Cuando estuviera totalmente segura de que no había peligro, bajarían con sigilo las escaleras. No mirarían en ninguna de las habitaciones. Saldrían por la puerta de la cocina y echarían a correr. Vivirían como proscritos en el bosque. Brutus atraparía conejos, y ella comería bayas y frutos secos, y robaría racimos de uva cuando maduraran en los viñedos. En invierno encontrarían una cabaña de leñador; se llevaría consigo el edredón para no pasar frío, y haría un fuego con ramitas y piñas.

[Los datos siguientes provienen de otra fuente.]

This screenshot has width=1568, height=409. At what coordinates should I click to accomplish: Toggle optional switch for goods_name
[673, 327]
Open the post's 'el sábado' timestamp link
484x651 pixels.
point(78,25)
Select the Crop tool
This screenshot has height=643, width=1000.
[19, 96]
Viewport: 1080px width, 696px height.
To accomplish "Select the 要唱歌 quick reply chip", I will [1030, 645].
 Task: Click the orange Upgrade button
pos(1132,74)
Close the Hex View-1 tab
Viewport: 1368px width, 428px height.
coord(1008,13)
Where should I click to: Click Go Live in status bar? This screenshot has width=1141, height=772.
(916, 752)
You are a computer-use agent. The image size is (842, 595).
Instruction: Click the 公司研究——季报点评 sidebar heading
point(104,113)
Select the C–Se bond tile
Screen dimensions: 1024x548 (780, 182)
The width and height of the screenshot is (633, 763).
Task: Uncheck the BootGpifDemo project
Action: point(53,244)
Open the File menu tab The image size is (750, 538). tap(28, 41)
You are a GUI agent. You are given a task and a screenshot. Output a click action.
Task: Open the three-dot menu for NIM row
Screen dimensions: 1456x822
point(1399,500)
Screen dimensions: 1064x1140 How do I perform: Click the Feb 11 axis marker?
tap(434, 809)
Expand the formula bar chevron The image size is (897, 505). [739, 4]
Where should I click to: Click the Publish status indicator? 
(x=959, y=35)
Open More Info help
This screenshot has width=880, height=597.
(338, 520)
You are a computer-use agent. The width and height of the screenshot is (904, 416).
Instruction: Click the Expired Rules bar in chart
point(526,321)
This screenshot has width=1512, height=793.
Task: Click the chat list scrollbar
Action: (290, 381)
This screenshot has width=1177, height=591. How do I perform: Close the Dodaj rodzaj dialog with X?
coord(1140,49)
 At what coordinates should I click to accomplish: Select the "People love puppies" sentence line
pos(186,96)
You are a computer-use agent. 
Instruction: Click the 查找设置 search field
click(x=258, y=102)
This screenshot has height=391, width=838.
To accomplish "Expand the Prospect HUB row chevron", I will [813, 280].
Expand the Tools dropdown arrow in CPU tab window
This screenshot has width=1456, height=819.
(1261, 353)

Tal vez llegasen hasta el mar.

Rinaldi los encontraría un día. Viajarían juntos, los tres, a tierras lejanas, donde los hombres tenían la piel como seda amarilla y las rosas florecían todo el año.

A Claire, Oliver, Jacques y Berthe los sacrificaría encogiéndose de hombros; no podía salvar a toda la familia. Con su padre tuvo sus dudas, pero él dormía arriba, no podía correr, era grande y no cabría en la cesta.

Quedaba Sophie. Su habitación era la contigua, así que tendría tiempo para avisarle. Pero su hermana estaría adormilada, y cuando por fin entendiera, querría despertar a los demás, y para entonces…

Cuando Mathilde llegaba a este punto de sus cavilaciones, se retorcía bajo las mantas. Pero no había nada que ella pudiera hacer: siendo la más pequeña de las tres hermanas, de modo que era la que se salvaría. Así ocurría en todas las historias.

Brutus se levantó y arqueó la espalda, desprendiendo una ráfaga de su olor -a bayas y hierba, indefiniblemente cálido-, y volvió a instalarse con la cabeza en la barriga de Mathilde.

Se quedó dormida antes de que él empezara a roncar.

3

Fue un parto de nalgas, aunque esa no fue la única complicación. La comadrona mandó llamarlo poco después de la medianoche. A las cinco se desplomaba en su cama exhausto, eufórico, con la mujer y el bebé dormidos a tres calles de la suya.